Washington anunció este jueves la imposición de aranceles del 25% a una lista de productos brasileños, luego de que la Oficina del Representante Comercial de Estados Unidos concluyera que varias prácticas del gobierno de Brasil restringen el acceso de empresas estadounidenses a su mercado.
La medida entra en vigor en 30 días y afecta exportaciones clave como acero, aluminio, etanol y productos manufacturados del sector automotriz. Según el informe final de la investigación 301, Brasil mantiene barreras no arancelarias, requisitos de contenido local y subsidios que “discriminan a los bienes y servicios de http://EE.UU.”, violando compromisos ante la OMC.
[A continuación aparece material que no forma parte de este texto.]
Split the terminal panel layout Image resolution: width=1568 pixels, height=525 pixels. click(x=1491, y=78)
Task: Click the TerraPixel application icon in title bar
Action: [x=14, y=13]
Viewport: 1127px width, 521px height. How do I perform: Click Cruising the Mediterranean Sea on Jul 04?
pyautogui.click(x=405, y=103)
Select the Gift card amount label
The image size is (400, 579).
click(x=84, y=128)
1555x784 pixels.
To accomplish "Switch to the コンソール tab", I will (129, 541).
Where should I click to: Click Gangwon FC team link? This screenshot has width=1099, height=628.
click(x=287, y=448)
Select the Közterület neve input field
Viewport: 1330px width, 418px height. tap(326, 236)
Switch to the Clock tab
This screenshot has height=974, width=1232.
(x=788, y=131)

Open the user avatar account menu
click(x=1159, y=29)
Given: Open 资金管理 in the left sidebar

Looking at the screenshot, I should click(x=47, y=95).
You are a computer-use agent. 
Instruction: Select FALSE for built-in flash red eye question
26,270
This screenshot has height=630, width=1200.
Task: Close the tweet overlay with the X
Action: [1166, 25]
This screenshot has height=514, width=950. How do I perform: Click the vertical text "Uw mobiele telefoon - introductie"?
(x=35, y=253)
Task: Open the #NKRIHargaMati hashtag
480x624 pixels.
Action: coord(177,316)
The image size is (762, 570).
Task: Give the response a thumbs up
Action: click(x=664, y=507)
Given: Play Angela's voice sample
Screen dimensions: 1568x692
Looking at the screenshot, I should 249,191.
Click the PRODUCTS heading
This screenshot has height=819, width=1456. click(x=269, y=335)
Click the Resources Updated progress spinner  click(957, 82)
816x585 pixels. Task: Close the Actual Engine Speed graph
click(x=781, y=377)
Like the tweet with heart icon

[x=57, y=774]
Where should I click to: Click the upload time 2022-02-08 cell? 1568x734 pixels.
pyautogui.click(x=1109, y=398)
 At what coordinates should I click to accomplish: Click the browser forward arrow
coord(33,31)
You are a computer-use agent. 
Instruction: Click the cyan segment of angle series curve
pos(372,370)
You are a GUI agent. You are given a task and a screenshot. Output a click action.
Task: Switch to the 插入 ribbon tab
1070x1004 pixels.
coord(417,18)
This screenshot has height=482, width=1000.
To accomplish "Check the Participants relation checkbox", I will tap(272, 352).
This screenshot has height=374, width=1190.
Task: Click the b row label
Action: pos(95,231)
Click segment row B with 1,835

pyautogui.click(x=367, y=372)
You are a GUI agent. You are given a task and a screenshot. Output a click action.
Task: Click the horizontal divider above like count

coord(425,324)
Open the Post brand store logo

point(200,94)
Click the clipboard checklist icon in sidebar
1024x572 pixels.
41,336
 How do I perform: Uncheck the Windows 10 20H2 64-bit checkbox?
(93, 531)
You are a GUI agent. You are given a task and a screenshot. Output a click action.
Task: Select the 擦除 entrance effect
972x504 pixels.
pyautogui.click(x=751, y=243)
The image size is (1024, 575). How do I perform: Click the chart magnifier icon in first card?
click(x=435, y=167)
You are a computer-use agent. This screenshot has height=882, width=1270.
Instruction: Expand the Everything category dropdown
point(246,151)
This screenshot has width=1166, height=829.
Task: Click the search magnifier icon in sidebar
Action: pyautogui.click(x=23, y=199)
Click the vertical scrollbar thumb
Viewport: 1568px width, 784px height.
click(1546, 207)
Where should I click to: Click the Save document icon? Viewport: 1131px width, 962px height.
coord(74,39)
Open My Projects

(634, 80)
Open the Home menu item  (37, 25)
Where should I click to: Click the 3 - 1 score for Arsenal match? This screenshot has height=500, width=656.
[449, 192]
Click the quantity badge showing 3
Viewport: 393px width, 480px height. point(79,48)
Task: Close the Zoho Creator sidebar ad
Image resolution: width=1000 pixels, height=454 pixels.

La Casa Blanca señaló que la decisión busca “nivelar el terreno de juego” y presionar a Brasilia para eliminar lo que considera prácticas desleales. El arancel del 25% se aplicará sobre un universo comercial estimado en 18,000 millones de dólares anuales, de acuerdo con datos del Departamento de Comercio.
El gobierno brasileño rechazó la medida y la calificó como “unilateral y proteccionista”. El Ministerio de Relaciones Exteriores indicó que evaluará llevar el caso ante la Organización Mundial del Comercio y no descartó represalias comerciales sobre productos agrícolas y tecnológicos estadounidenses.
Cámaras empresariales de ambos países advirtieron sobre el impacto. La American Chamber of Commerce in Brazil estimó que los nuevos aranceles podrían elevar costos en cadenas de suministro compartidas, especialmente en autopartes y maquinaria. Por su parte, la Confederación Nacional de la Industria de Brasil pidió al gobierno de Luiz Inácio Lula da Silva abrir de inmediato una mesa de negociación para evitar una escalada.
Analistas señalan que la decisión llega en un momento de tensión bilateral por temas ambientales y de regulación digital. En 2025, http://EE.UU. ya había criticado a Brasil por retrasar licencias ambientales a proyectos de empresas estadounidenses y por impulsar leyes que afectarían a plataformas tecnológicas.
El Representante Comercial dejó abierta la posibilidad de retirar los aranceles si Brasil “adopta reformas verificables” en un plazo de 180 días. Mientras tanto, importadores estadounidenses deberán pagar el gravamen adicional o buscar proveedores alternativos.
Con esta acción, Washington suma a Brasil a la lista de socios comerciales bajo presión arancelaria, junto con China y la Unión Europea, en su estrategia para reducir el déficit y proteger sectores industriales considerados sensibles.